Interacting with HyperCore

Read precompiles

The testnet EVM provides read precompiles that allows querying HyperCore information. The precompile addresses start at 0x0000000000000000000000000000000000000800 and have methods for querying information such as perps positions, spot balances, vault equity, staking delegations, oracle prices, and the L1 block number.

The values are guaranteed to match the latest HyperCore state at the time the EVM block is constructed.

Attached is a Solidity file L1Read.sol describing the read precompiles. As an example, this call queries the third perp oracle price on testnet:

cast call 0x0000000000000000000000000000000000000807 0x0000000000000000000000000000000000000000000000000000000000000003 --rpc-url https://rpc.hyperliquid-testnet.xyz/evm

To convert to floating point numbers, divide the returned price by 10^(6 - szDecimals)for perps and 10^(8 - base asset szDecimals) for spot.

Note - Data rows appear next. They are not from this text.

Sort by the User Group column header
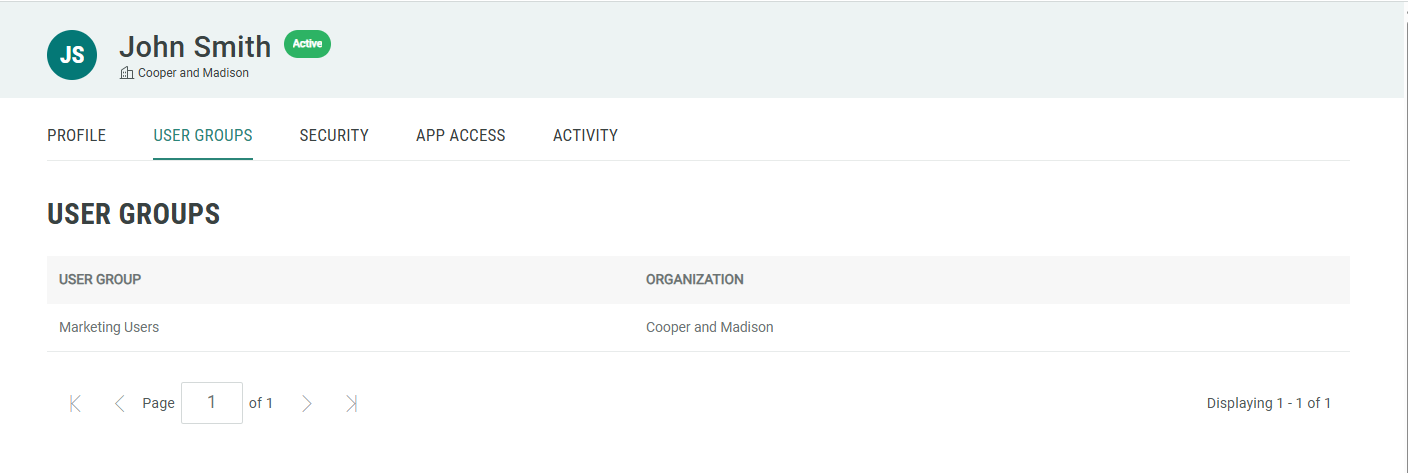This screenshot has height=473, width=1408. [100, 280]
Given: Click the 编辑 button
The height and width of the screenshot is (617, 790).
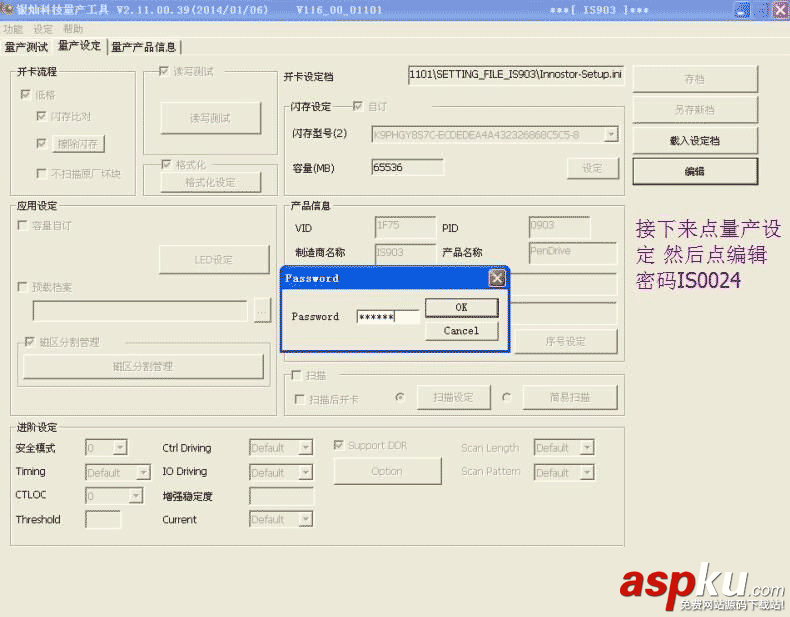Looking at the screenshot, I should coord(694,172).
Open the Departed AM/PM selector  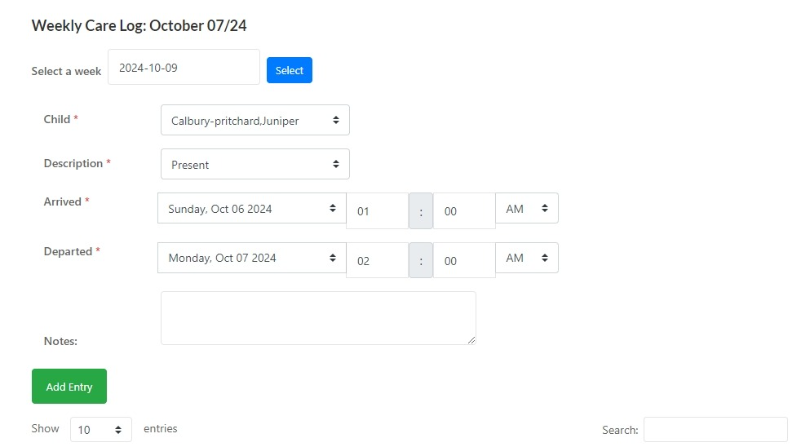pos(527,258)

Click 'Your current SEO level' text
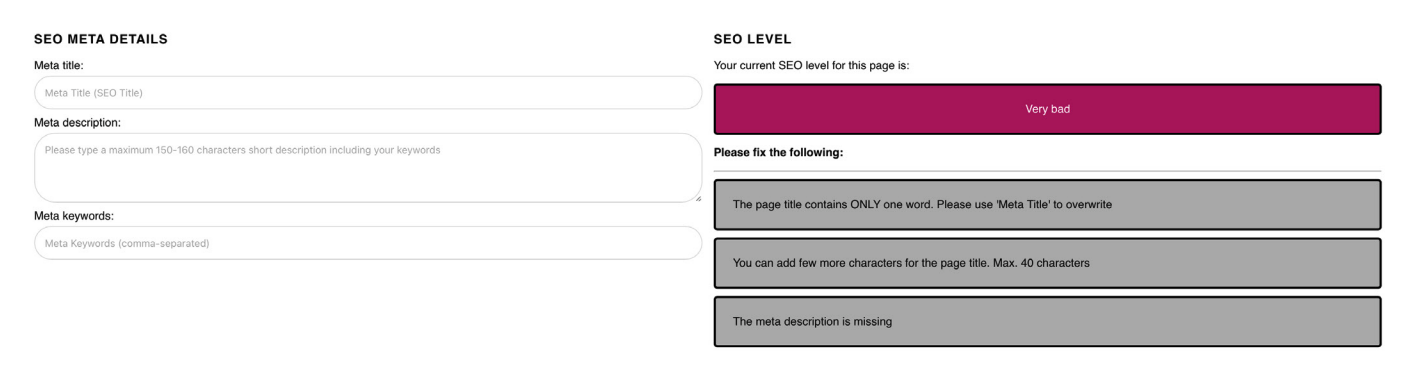tap(811, 66)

Precompiles called on invalid inputs such as invalid assets or vault address will return an error and consume all gas passed into the precompile call frame. Precompiles have a gas cost of 2000 + 65 * output_len.

CoreWriter contract

A system contract is available at 0x3333333333333333333333333333333333333333 for sending transactions from the HyperEVM to HyperCore. It burns ~25,000 gas before emitting a log to be processed by HyperCore as an action. In practice the gas usage for a basic call will be ~47000. A solidity file CoreWriter.sol for the write system contract is attached.

Action encoding details

  • Byte 1: Encoding version

    • Currently, only version 1 is supported, but enables future upgrades while maintaining backward compatibility.

  • Bytes 2-4: Action ID

    • These three bytes, when decoded as a big-endian unsigned integer, represent the unique identifier for the action.

  • Remaining bytes: Action encoding

    • The rest of the bytes constitue the action-specific data. It is always the raw ABI encoding of a sequence of Solidity types

To prevent any potential latency advantages for using HyperEVM to bypass the L1 mempool, order actions and vault transfers sent from CoreWriter are delayed onchain for a few seconds. This has no noticeable effect on UX because the end user has to wait for at least one small block confirmation. These onchain-delayed actions appear twice in the L1 explorer: first as an enqueuing and second as a HyperCore execution.

Action ID
Action
Fields
Solidity Type
Notes

1

Limit order

(asset, isBuy, limitPx, sz, reduceOnly, encodedTif, cloid)

(uint32, bool, uint64, uint64, bool, uint8, uint128)

Tif encoding: 1 for Alo , 2 for Gtc , 3 for Ioc . Cloid encoding: 0 means no cloid, otherwise uses the number as the cloid. limitPx and sz should be sent as 10^8 * the human readable value

2

Vault transfer

(vault, isDeposit, usd)

(address, bool, uint64)

3

Token delegate

(validator, wei, isUndelegate)

(address, uint64, bool)

4

Staking deposit

wei

uint64

5

Staking withdraw

wei

uint64

6

Spot send

(destination, token, wei)

(address, uint64, uint64)

7

USD class transfer

(ntl, toPerp)

(uint64, bool)

8

Finalize EVM Contract

(token, encodedFinalizeEvmContractVariant, createNonce)

(uint64, uint8, uint64)

encodedFinalizeEvmContractVariant 1 for Create, 2 for FirstStorageSlot , 3 for CustomStorageSlot . If Create variant, then createNonce input argument is used.

9

Add API wallet

(API wallet address, API wallet name)

(address, string)

If the API wallet name is empty then this becomes the main API wallet / agent

10

Cancel order by oid

(asset, oid)

(uint32, uint64)

11

Cancel order by cloid

(asset, cloid)

(uint32, uint128)

Below is an example contract that would send an action on behalf of its own contract address on HyperCore, which also demonstrates one way to construct the encoded action in Solidity.

contract CoreWriterCaller {
    function sendUsdClassTransfer(uint64 ntl, bool toPerp) external {
        bytes memory encodedAction = abi.encode(ntl, toPerp);
        bytes memory data = new bytes(4 + encodedAction.length);
        data[0] = 0x01;
        data[1] = 0x00;
        data[2] = 0x00;
        data[3] = 0x07;
        for (uint256 i = 0; i < encodedAction.length; i++) {
            data[4 + i] = encodedAction[i];
        }
        CoreWriter(0x3333333333333333333333333333333333333333).sendRawAction(data);
    }
}

Happy building. Any feedback is appreciated.